Hi,
First, FPU has nothing to do with MMX or 3DNOW or SSE - they should all be treated as entirely separate features; partly because older CPUs may have some features (e.g. FPU) and not others (e.g. no SSE) and partly because future CPUs may remove some features (e.g. no FPU) while keeping other features (e.g. SSE). Also don't forget that some CPUs may have significant bugs/errata with some features (e.g. Pentium and FPU/FDIV) where you might want to refuse to use a feature even though CPUID says it's supported, or even split the feature (e.g. "precise_FPU" and "imprecise_FPU").

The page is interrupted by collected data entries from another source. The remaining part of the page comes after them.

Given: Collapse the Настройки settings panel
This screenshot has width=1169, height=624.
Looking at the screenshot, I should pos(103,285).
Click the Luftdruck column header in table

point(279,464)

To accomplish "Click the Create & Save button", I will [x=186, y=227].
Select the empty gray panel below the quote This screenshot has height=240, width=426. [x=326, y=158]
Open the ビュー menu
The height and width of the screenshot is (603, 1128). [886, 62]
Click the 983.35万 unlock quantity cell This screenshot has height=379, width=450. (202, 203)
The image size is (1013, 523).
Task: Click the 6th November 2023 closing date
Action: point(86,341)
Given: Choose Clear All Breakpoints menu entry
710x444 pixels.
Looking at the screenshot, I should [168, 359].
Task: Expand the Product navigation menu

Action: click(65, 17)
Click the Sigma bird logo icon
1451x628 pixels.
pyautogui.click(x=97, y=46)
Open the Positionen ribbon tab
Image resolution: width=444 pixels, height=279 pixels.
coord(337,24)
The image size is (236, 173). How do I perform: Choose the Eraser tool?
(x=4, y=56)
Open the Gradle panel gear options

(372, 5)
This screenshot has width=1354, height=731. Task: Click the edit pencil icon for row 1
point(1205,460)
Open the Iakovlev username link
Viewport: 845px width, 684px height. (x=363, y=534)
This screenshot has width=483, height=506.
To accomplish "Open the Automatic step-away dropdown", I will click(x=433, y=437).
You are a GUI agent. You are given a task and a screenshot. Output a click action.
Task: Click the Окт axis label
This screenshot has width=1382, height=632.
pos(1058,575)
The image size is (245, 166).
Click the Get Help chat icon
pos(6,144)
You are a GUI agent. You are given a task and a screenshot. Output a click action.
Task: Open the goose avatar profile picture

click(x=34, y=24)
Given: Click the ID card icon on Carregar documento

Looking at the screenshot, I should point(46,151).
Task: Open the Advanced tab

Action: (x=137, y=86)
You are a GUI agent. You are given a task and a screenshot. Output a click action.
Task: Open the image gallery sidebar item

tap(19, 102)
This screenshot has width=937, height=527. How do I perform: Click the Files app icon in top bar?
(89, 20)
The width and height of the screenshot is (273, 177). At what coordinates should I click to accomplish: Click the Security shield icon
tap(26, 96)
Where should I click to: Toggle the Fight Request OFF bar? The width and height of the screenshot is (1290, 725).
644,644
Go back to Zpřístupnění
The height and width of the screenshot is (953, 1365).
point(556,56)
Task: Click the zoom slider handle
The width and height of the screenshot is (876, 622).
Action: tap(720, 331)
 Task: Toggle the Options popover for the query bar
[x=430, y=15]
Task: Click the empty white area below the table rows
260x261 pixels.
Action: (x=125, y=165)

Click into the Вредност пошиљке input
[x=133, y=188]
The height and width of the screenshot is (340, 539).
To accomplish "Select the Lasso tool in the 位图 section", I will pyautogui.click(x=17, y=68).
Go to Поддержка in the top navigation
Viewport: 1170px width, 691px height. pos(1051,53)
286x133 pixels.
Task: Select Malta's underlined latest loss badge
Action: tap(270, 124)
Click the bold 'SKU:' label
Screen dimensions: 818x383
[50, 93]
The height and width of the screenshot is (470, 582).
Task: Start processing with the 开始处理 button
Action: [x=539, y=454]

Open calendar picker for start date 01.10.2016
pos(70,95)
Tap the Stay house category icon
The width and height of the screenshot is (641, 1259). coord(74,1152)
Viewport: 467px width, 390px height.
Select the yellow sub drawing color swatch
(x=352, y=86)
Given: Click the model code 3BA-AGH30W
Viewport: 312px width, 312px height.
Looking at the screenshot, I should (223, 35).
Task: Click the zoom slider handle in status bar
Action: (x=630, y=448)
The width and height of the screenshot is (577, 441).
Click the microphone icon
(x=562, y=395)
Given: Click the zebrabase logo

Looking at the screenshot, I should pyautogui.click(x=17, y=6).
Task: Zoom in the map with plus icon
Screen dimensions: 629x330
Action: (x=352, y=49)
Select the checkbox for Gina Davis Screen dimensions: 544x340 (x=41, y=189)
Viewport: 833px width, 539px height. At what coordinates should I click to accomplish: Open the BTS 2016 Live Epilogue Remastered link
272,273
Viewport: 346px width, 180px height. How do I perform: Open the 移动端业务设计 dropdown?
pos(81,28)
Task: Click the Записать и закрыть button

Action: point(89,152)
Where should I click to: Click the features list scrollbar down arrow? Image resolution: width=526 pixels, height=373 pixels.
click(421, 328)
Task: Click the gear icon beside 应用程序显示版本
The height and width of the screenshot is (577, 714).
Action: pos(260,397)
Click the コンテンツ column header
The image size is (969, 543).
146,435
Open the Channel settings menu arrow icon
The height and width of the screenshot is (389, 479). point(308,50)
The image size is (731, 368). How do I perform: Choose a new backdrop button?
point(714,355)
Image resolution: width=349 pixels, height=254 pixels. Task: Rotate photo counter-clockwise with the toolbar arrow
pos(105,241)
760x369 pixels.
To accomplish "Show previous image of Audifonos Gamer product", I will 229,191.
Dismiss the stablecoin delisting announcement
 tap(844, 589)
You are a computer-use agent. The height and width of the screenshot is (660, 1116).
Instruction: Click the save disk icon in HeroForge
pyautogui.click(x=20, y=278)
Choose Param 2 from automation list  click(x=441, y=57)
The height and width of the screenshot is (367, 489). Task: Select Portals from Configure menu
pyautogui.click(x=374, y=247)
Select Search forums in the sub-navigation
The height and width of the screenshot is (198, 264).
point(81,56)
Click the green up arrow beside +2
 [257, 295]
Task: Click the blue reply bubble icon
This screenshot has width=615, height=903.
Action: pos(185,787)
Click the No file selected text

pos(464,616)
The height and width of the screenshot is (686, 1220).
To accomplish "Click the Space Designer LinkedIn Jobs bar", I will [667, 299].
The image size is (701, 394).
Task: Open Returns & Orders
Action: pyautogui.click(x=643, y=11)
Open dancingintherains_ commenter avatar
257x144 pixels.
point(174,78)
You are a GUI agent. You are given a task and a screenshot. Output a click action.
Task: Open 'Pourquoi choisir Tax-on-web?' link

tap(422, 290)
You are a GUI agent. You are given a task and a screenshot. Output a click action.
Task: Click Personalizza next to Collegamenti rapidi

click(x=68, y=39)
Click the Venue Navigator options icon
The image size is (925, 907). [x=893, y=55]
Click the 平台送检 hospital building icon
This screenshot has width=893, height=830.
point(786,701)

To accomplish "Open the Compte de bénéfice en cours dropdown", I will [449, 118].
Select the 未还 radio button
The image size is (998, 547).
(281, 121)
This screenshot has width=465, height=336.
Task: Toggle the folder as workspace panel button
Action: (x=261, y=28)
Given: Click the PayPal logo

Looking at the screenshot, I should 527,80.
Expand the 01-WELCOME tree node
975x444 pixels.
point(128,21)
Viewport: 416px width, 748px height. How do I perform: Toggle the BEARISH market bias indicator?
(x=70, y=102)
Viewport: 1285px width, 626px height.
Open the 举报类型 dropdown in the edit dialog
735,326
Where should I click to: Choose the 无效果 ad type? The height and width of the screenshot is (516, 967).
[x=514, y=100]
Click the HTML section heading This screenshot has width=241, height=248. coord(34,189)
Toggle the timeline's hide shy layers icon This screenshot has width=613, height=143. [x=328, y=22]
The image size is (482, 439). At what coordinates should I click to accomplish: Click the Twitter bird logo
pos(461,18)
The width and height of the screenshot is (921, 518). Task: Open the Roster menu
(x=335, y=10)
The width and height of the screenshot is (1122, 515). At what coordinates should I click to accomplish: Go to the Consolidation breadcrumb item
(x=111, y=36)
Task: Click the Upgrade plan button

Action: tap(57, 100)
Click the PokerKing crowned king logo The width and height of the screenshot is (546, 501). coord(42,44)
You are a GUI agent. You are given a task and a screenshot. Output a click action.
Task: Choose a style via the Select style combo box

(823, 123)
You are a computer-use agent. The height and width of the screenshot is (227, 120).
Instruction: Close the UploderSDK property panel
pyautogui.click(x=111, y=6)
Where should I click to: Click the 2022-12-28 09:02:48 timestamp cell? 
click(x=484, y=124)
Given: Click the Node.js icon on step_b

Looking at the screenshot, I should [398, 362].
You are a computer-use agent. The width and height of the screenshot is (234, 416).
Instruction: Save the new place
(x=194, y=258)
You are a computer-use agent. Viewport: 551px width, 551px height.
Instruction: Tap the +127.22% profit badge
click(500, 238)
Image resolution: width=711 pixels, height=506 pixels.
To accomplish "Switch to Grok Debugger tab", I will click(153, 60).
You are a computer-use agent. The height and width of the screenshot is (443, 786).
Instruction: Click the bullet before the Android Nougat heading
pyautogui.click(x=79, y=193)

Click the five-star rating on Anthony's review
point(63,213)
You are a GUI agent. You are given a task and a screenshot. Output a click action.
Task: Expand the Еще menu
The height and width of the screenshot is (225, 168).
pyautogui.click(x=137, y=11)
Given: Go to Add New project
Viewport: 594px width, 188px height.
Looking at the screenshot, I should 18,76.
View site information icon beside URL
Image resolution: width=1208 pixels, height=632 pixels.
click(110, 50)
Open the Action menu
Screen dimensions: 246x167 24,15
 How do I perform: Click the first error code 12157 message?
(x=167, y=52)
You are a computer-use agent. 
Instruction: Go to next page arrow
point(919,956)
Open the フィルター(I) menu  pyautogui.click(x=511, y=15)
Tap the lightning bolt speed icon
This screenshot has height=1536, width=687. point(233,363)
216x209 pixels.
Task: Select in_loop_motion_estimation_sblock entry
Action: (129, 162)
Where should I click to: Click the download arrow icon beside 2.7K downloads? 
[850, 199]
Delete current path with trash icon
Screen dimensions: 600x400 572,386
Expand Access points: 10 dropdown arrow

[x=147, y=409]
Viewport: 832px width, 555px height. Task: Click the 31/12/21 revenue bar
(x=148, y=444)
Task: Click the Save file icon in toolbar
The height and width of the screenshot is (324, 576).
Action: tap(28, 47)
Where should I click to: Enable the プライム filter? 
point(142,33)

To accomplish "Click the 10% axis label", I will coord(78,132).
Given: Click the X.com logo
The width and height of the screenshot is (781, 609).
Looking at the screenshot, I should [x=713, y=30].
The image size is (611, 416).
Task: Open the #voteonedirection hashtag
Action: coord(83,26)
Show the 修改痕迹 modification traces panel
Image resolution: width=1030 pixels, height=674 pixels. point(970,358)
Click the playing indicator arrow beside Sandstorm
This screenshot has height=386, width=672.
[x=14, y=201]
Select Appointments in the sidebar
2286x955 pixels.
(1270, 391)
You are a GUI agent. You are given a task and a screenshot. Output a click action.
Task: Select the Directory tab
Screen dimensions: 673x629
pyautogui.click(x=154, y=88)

So, the first thing I'd do is rip out all the SSE stuff (and maybe put it into a "init_SSE" routine instead). Also note that you don't need FXSAVE/FXRSTOR for "FPU only" (you'd use FNSAVE/FRSTOR if FXSAVE/FXRSTOR aren't supported).
Code: Select all
init_fpu:
push ebx
mov eax, 1
cpuid
;** Only required for SSE **
; ; check CPUID for FXSR bit
; test edx, 0x01000000
; jne .nofx
;** Only required for SSE **
; ; set OSFXSR bit in CR4
; mov eax, cr4
; or eax, 0x200
; mov cr4, eax
;** Set the "can_use_fpu" flag - the results of any of the tests are ignored **
mov eax, 1
mov [can_use_fpu], eax
;** Only determines if FPU is built-in, and can be wrong if FPU is external **
; check CPUID for FPU bit
test edx, 0x00000001
;** Branch is around the wrong way - if the CPU has a built-in FPU you jump to ".nofpu"????
jne .nofpu
;** This enables all exceptions in the FPU control word (but only when there's no FPU built into the CPU) **
; set FPU control word
.cw:
mov ax, 0x37F
mov [.cw], ax ;** WARNING: Self modifying code - bad for performance, and your screwed if other CPUs attempt to call this code
fldcw [.cw]
.nofpu:
;** Only required for SSE **
; ; check CPUID for SSE bit
; test edx, 0x02000000
; jne .nosse
;** First part actually "initialises" FPU flags in CR0 - nothing to do with SSE **
;** Um, only ever runs when a CPU has SSE but doesn't have built-in FPU (!)
; ; initialize SSE
mov eax, cr0
and eax, 0xFFFFFFFB ;Clear the EM flag
or eax, 0x2 ;Set the MP flag
;Forgot about the NE flag???
mov cr0, eax
; mov eax, cr4
; or eax, 0x00000600
; mov cr4, eax
;.nosse:
;.nofx:
pop ebx
ret
NickJohnson wrote:Does anyone see something immediately wrong with this routine? The problem may be elsewhere.
The code to detect if an FPU is present is dodgy (bad branches and irrelevant branches, assumes CPUID instruction is supported, etc). The code to initialise the FPU is dodgy - doesn't set the EM and MP flags in CR0 properly (even if there's no FPU these need to be configured properly), doesn't do a "FNINIT", doesn't disable FPU exceptions that are almost always ignored (e.g. "precision exception"). Also, if an FPU is built into the CPU, then you should use the "native exception handling" (set the NE flag in CR0 so FPU exceptions aren't routed through the legacy PIC chips).
Cheers,
Brendan